Families or groups of migrant workers often pile into a single room and hardly anyone has a private bathroom.

With the major concern being the lack of safe water, the sanitation is at its worst here and is at the highest risk to transmit deadly infections to its residentsKiran Dighavkar, a Mumbai official who is overseeing medical workers and volunteers in Dharavi, said his staff is focused on cleaning the neighbourhood’s 500 toilet complexes. Each is visited by at least 1,000 people a day.

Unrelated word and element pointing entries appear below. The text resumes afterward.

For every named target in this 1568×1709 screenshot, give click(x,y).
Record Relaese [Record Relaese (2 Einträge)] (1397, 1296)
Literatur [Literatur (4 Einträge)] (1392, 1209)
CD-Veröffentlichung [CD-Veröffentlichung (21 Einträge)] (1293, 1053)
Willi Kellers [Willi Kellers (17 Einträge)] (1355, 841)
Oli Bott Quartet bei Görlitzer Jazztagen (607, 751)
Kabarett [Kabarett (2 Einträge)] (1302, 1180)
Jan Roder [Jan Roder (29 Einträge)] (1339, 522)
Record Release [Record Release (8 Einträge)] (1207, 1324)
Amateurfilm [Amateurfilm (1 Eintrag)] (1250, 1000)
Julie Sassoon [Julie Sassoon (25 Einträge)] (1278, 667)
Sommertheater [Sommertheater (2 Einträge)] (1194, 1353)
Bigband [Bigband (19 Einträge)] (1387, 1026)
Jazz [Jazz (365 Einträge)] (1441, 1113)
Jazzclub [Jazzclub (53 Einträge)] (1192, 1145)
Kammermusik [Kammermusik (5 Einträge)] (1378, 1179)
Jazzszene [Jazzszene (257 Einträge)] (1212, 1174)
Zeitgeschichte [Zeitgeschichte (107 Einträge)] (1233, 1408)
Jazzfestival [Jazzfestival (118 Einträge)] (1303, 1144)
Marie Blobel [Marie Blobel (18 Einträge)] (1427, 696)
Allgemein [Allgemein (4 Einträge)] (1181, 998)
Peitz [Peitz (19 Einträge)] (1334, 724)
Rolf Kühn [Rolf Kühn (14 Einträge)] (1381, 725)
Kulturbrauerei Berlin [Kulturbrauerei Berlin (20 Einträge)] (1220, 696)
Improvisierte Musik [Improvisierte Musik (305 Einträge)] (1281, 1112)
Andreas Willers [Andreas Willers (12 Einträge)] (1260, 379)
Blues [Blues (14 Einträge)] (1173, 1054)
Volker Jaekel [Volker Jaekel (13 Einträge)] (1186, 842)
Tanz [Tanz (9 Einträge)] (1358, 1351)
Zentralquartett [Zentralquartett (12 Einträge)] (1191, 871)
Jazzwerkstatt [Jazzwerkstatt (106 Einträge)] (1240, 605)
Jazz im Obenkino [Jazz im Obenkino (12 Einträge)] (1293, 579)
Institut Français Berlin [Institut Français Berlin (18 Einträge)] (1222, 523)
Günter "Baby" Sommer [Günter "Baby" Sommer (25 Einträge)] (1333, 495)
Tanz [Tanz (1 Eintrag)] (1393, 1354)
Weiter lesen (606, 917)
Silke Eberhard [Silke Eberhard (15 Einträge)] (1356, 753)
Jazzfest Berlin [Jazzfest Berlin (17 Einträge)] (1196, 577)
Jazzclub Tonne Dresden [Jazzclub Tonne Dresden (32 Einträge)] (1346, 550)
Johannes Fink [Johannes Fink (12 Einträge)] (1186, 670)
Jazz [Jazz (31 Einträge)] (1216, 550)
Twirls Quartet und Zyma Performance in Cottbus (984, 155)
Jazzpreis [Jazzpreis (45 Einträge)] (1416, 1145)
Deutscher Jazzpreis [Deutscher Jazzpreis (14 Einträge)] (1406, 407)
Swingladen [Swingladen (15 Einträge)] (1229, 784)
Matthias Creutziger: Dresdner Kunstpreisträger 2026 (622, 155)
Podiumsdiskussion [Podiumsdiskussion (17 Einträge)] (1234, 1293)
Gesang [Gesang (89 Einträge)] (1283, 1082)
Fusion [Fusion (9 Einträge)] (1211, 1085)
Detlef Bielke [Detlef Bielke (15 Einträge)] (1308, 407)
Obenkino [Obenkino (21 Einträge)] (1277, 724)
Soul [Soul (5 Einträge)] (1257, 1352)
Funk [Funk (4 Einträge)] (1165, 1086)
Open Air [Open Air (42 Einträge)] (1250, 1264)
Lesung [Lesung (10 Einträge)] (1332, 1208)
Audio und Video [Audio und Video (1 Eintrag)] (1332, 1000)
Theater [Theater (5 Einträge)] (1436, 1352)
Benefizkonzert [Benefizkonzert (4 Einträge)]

“These people have to come out twice a day, for food and to use the toilets. So you can imagine how tough it is to practise social distancing,” Dighavkar said.

Kanase and his team at Dharavi Diary, a group of young leaders who work to improve conditions in the slum, have been working to help those affected by the pandemic, handing out bags of rice, flour, cooking oil and sugar to feed a family for two weeks. But they lack the resources and often have to filter out the most needy ones.

India’s poor – in Dharavi and the rest of India – have borne the brunt of the nationwide lockdown, which finally began to ease this week. Many migrant workers walked for hundreds of kilometers from the cities to their native villages rather than suffering from starvation.

However, Kanase has taken this in a positive strive and talks about how the situation has brought out the help offered by the people of the community for each other.

“I live in Dharavi and I am proud of it,” he said.